Monthly Archives: July 2018

Harlequin in the Fog…

The path on summer’s first day gave way to tendrils of mist, a cool breeze enveloped me as I wended down the serpentine trail to my blue perch. Sasha was ahead, already sniffing out what nocturnal creatures passed on by and Andi, behind me rooting around fragrant green shoots, sniffed the air for unseen interlopers.

I reached my chair and sipped at my tepid joe, scanning the lovely field before me, waving grass waiting for a second cut, a lone red-tailed hawk circling high above, screeching at something not privy to my human senses.

Besides the cool current of air, there appeared to be something else, something not seen but felt, some thing out there, on the fringe of field and forest–watching.

The dogs had already sensed it. Their noses turned up, sniffing for whatever waited in the shadows. Bird calls suddenly ceased. The hawk sought flight elsewhere.

I leaned forward, and listened. The dogs were clearly agitated. Whatever was out there remained patient and invisible. Soft curls of mist still lingered atop the grass, undulating sensually with the wind, like seaweed swirling in ocean currents.

I whispered to the dogs, to come closer. They stood, erect, tails rigid, eyes peering in the distance. Whatever lurked on the fringe calculated our presence.

Suddenly, out of the fog, a dim figure emerged, accompanied by discordant tinny music. The noise grated my ears, and the dogs whimpered from the foreign sound and strange figure that slowly moved effortlessly through the grass.

It came through the mist, an ancient fat clown riding a tiny unicycle, with assorted instruments strewn about its body. It wore a broad straw hat, with small skeletons dangling from the brim, the clown’s face hideously revealing a huge toothy grin. The makeup was awful; smeared lipstick riding high on its plump rouged cheeks, mascara seemingly dripping from its dark black eyes. It cackled as it approached.

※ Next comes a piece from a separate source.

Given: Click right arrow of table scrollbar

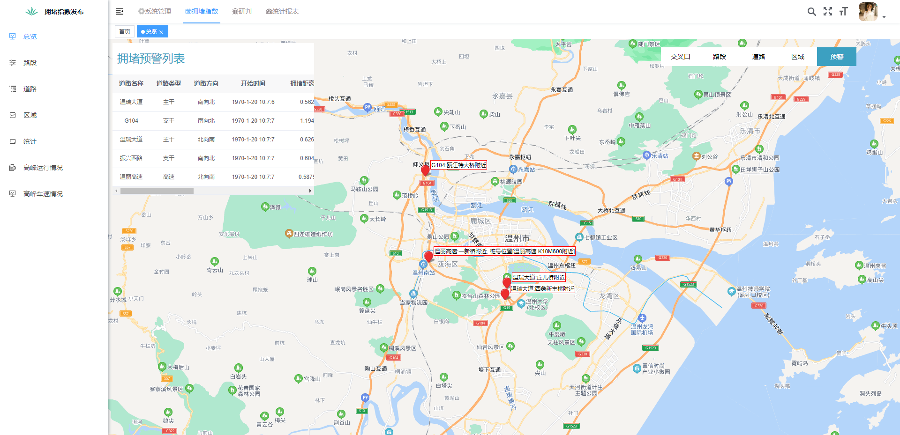Looking at the screenshot, I should click(x=310, y=191).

Balancing on the one tiny wheel, it continued to play this godawful music, tuneless and nerve-scraping, as though it had not in the least bothered to learn the intricacies of any instrument.

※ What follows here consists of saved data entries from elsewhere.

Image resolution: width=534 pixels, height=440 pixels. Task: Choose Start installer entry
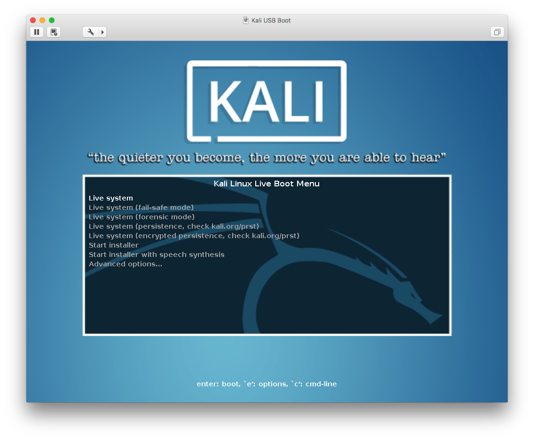point(114,245)

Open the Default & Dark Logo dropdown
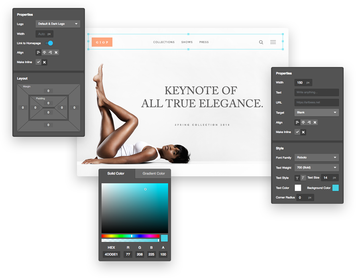pyautogui.click(x=58, y=24)
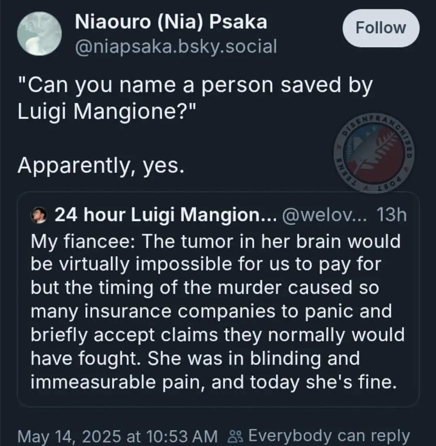Image resolution: width=436 pixels, height=446 pixels.
Task: Click the @welov... handle in quoted post
Action: click(x=324, y=216)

The clown stopped playing. The smile turned into a thick line of crimson, its eyes narrowed into furrows of utter madness.

And then it spoke.

Greetings, dear human and canines! I bid you, bid you a good day! Will you, will you stay? For I have a song, a song to play!”

Eyeing this odd character, I swallowed the last of my coffee and put my cup down. Heck, I didn’t have any plans. “Sure, why not. We’ll listen to your dissonant tune.”

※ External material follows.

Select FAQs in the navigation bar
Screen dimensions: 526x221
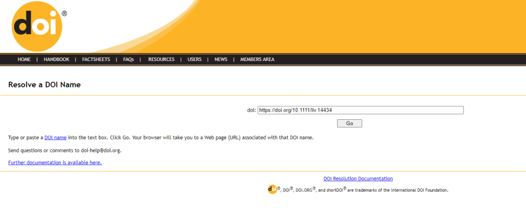click(x=129, y=59)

Excellent!” replied the clown, as it somehow balanced its bulk on the minuscule bike. “My selection today is about Fate. Are we all ready to hear this, hear this, mate?”

Proceed,” I said, thinking just what I needed today; some hideous obese rhyming clown singing to us on a quiet summer morn.

After a moment fiddling and un-tuning various instruments, he began:

The day was calm, sunny, and bright

With all good, good intentions to write

But the usual demons suddenly appeared

And wreaked havoc between your ears.

Chorus of skeletons: Why? Why can’t I write? It feels so right!”

But the gods above had other plans

And dealt your cards to the Netherlands

Below in hell the devils smiled and danced

Laughing, not believing you had a chance

To compose something—anything

Knowing the curse of hesitancy was your thing.

Chorus of skeletons: Why? Why can’t I write? It feels so right!”

Today, though, I give you advice

To go sit in that chair and pay the price

For if you wallow and despair

The page will forever, forever remain bare

Now go take your dogs and return home

And plunge your spirit in your tome.”

Without a word, the clown whirled around in the wet grass, the ghastly instruments still making a din and, with skeletons swirling about his head, he disappeared into the mist.

Well, you heard him,” I said to Andi and Sasha. “Time to go back.”

We meandered down the path, back to the house and, once ensconced, I ascended the stairs to my garret, sat down in my chair, and wrote this story.

But now, as the clown had said, it’s time to return to my MS.